Charlayne Hunter-Gault’s legacy at UGA just got bigger.
The Grady College of Journalism and Mass Communication named Valerie Boyd the inaugural Charlayne Hunter-Gault Distinguished Writer-in-Residence at the DiGamma Kappa Award ceremony earlier this month.
Boyd, an assistant professor of journalism, smiled and hugged Hunter-Gault while formally accepting the position following Hunter-Gault’s speech.
“As a native of Georgia and an aspiring journalist, I always knew Charlayne Hunter-Gault’s name, as if it had been encrypted in my DNA from birth,” Boyd said. “I knew that I could someday walk onto the campus of UGA and be accepted because Charlayne Hunter-Gault had blazed the trail. And so today I am honored and humbled and grateful to be entrusted to carry her name.”
Said Hunter-Gault: “First of all, I want to say what an honor it is to have this position named for me, but also to once again say as a preacher’s kid that the Lord works in mysterious ways.”
“I am knocked out by having a chair named for me, but I am beholden to have Valerie be the first Charlayne Hunter-Gault Writer-in-Residence.”
At the ceremony, Matt Winston, assistant to UGA President F. Michael Adams, read a proclamation from Adams noting UGA’s pride in Hunter-Gault’s accomplishments and the establishment of a position in literary journalism and creative nonfiction.
“By taking this action, we accomplish two objectives—we honor Charlayne Hunter-Gault’s pioneering career in ‘people-centered’ journalism, a career that has spanned all media and the globe. Second, we recognize Professor Boyd’s highly acclaimed work in both journalism and nonfiction writing, most recently illustrated in the enthusiastic praise for her book, Wrapped in Rainbows, a powerful and moving biography of Zora Neal Hurston,” Winston read.

Information given -

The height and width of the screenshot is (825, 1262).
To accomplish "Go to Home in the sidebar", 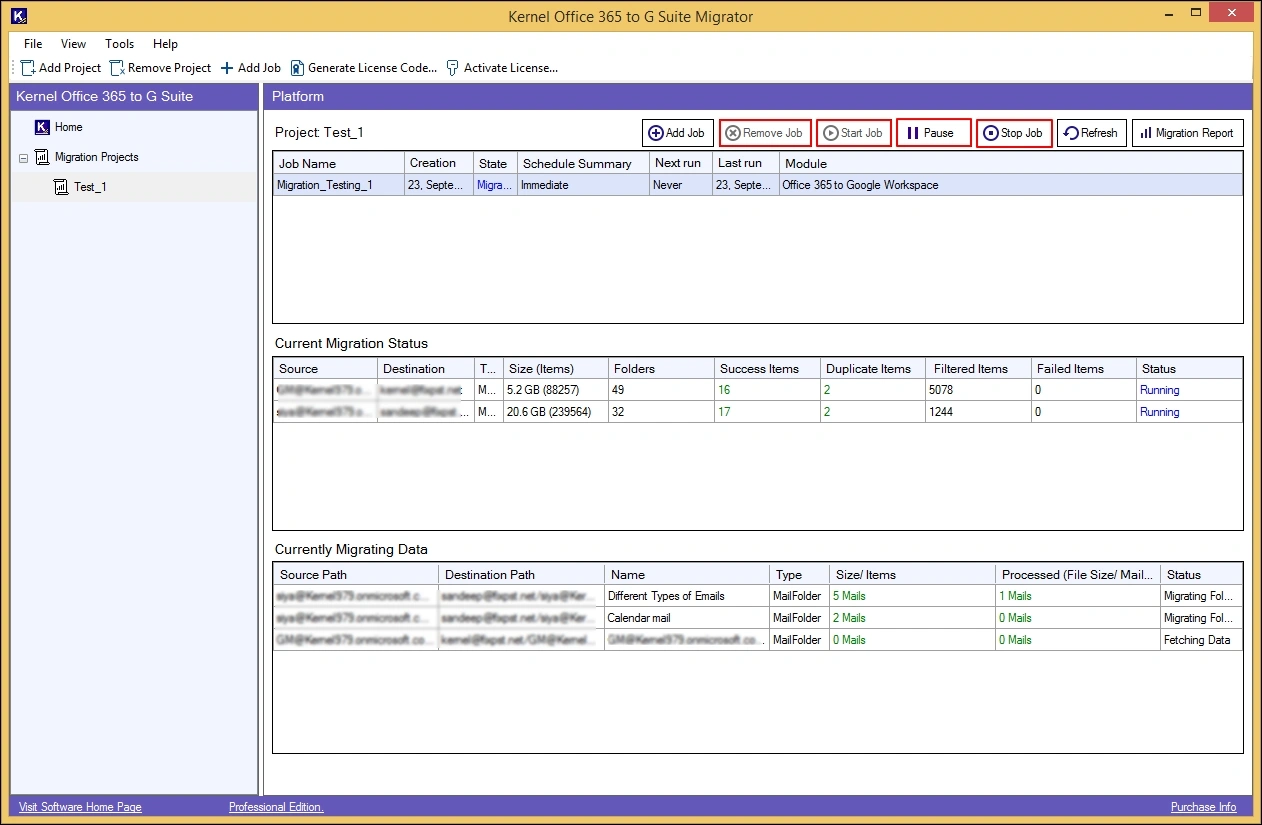I will 68,127.
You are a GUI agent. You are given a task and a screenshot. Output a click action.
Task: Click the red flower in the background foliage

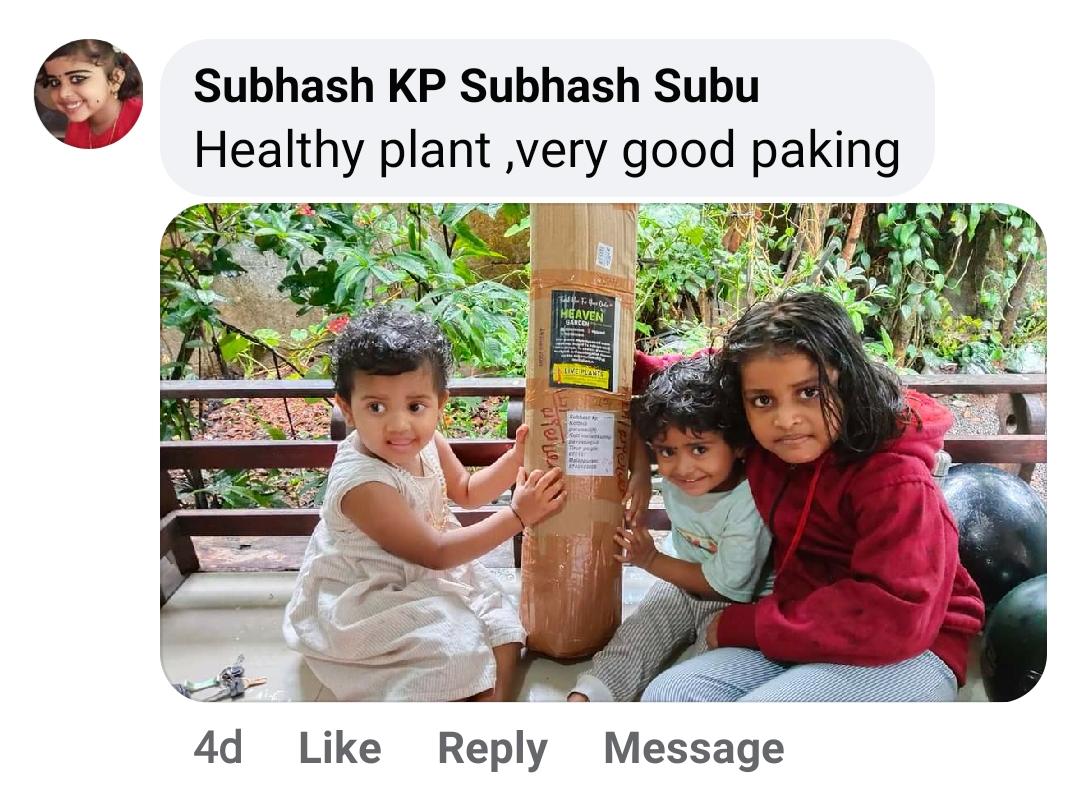point(338,323)
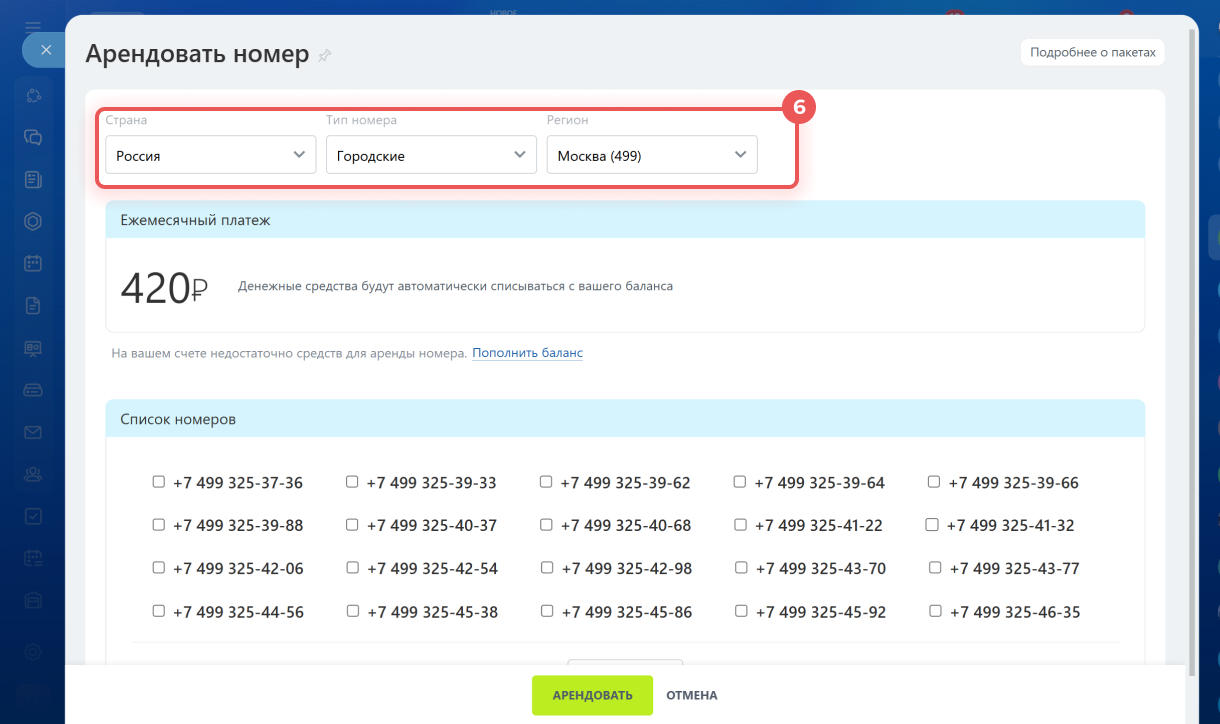
Task: Open the documents icon in left sidebar
Action: pyautogui.click(x=33, y=305)
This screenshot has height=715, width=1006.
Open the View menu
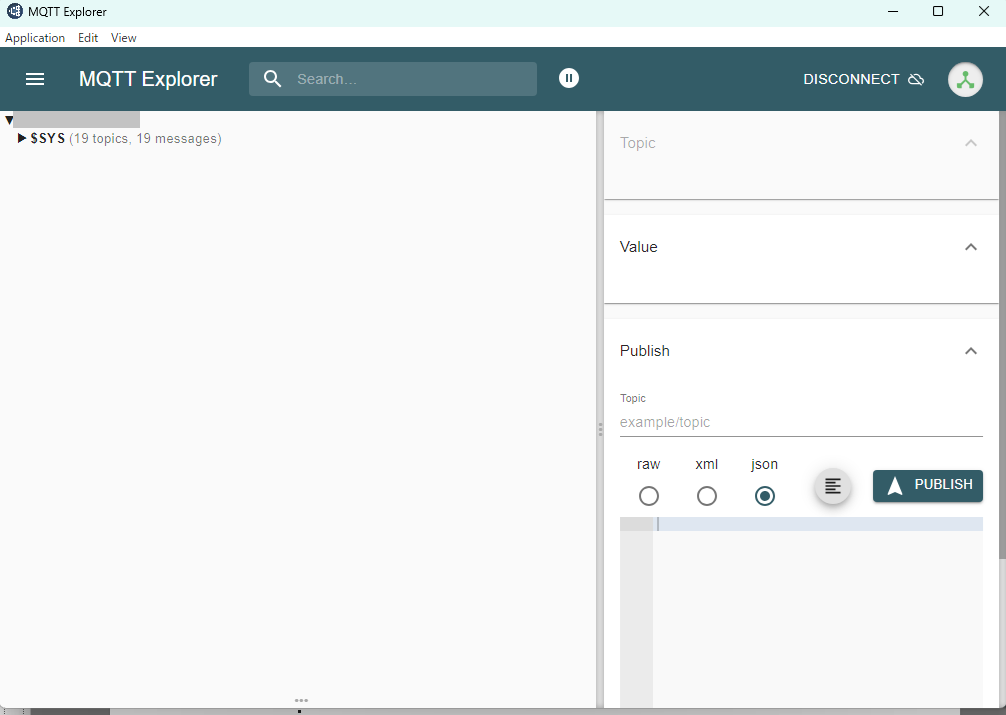pos(124,38)
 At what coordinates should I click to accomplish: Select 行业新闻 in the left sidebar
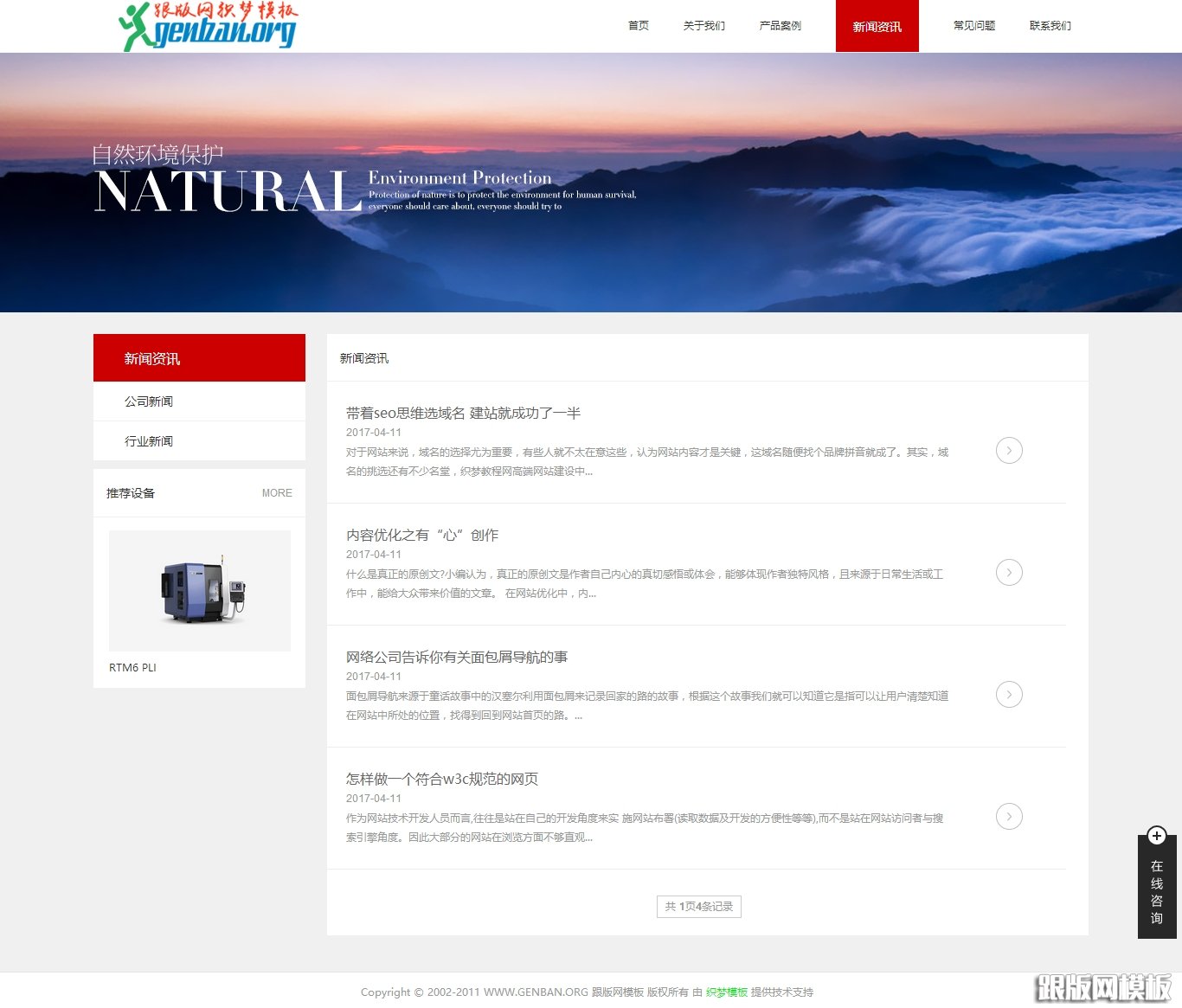[x=149, y=440]
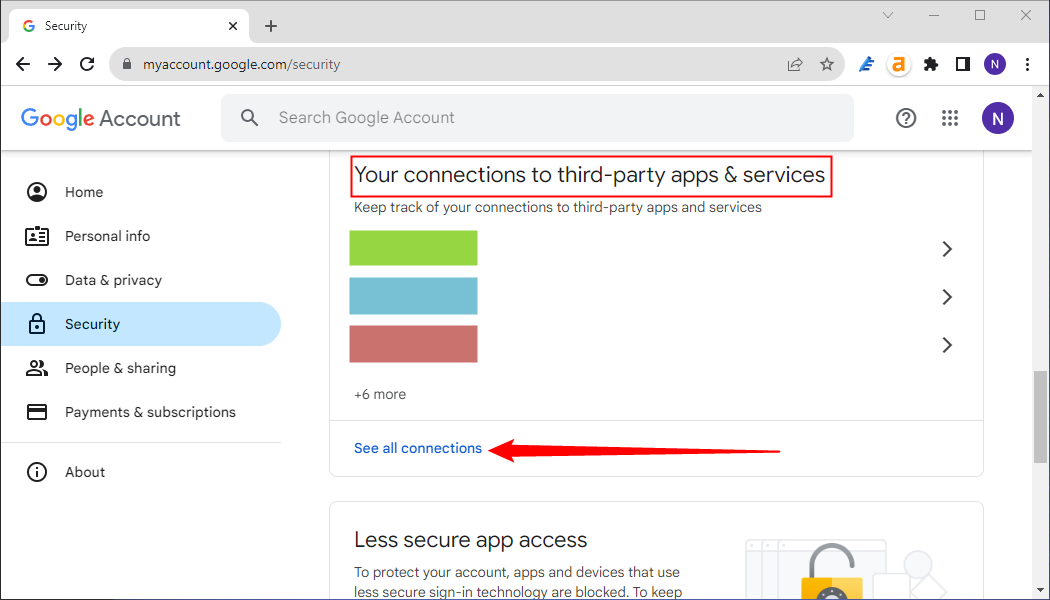Image resolution: width=1050 pixels, height=600 pixels.
Task: Expand the red app connection chevron
Action: (947, 345)
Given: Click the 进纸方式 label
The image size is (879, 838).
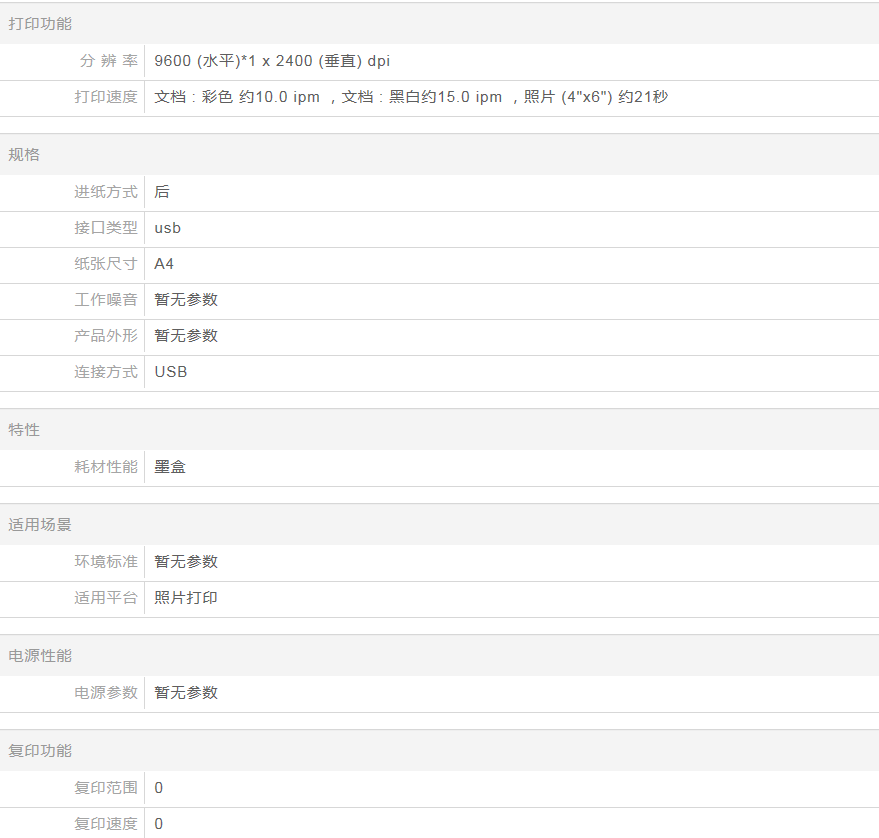Looking at the screenshot, I should pos(106,192).
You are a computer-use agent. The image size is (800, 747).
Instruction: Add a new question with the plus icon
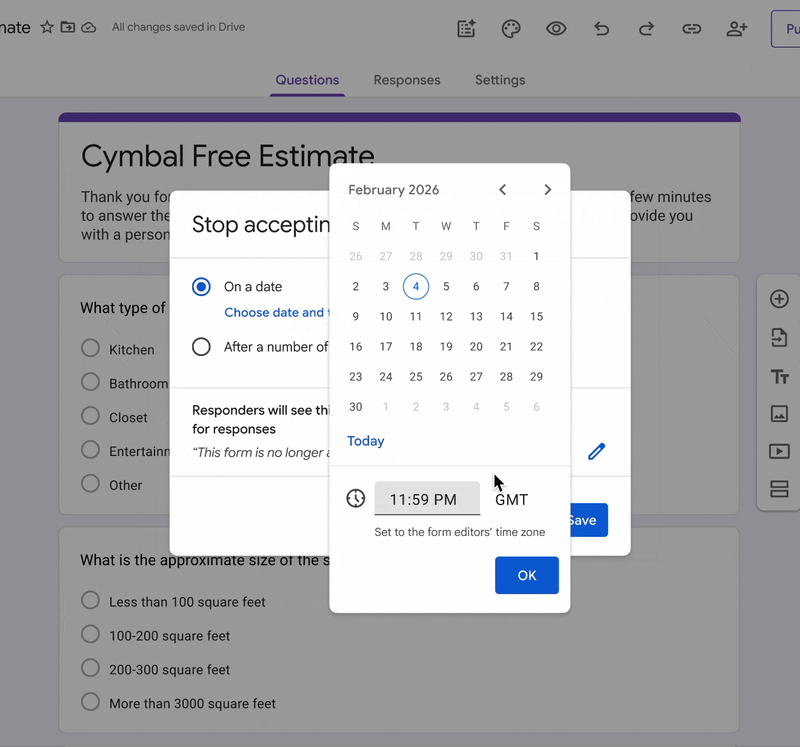pos(778,298)
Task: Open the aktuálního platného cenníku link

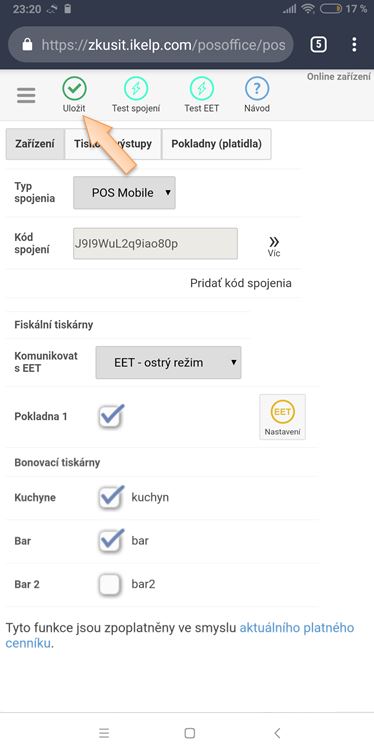Action: tap(180, 635)
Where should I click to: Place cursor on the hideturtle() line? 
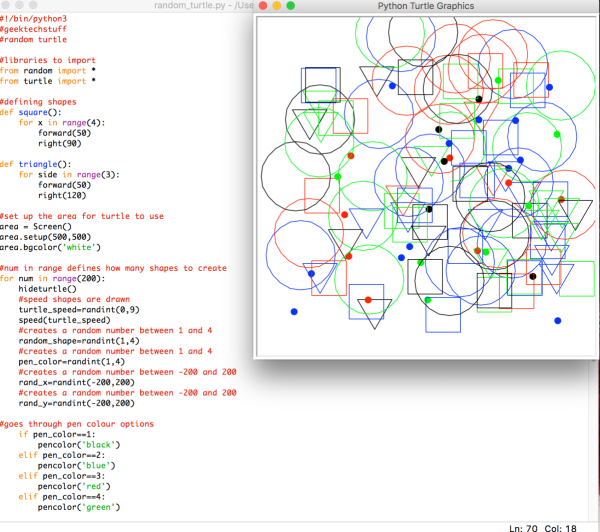pos(46,288)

Parts of the exercise -
• a. How would you put this sentence from the article about Valerie Boyd's appointment into Spanish: "Boyd, an assistant professor of journalism, smiled and hugged Hunter-Gault while formally accepting the position following Hunter-Gault's speech."
• b. Can you echo a passage from the article about Valerie Boyd's appointment, beginning at the words "The Grady College" and stopping after "earlier this month."?

Exercise responses -
• a. Boyd, profesora adjunta de periodismo, sonrió y abrazó a Hunter-Gault mientras aceptaba formalmente el cargo tras el discurso de Hunter-Gault.

• b.
The Grady College of Journalism and Mass Communication named Valerie Boyd the inaugural Charlayne Hunter-Gault Distinguished Writer-in-Residence at the DiGamma Kappa Award ceremony earlier this month.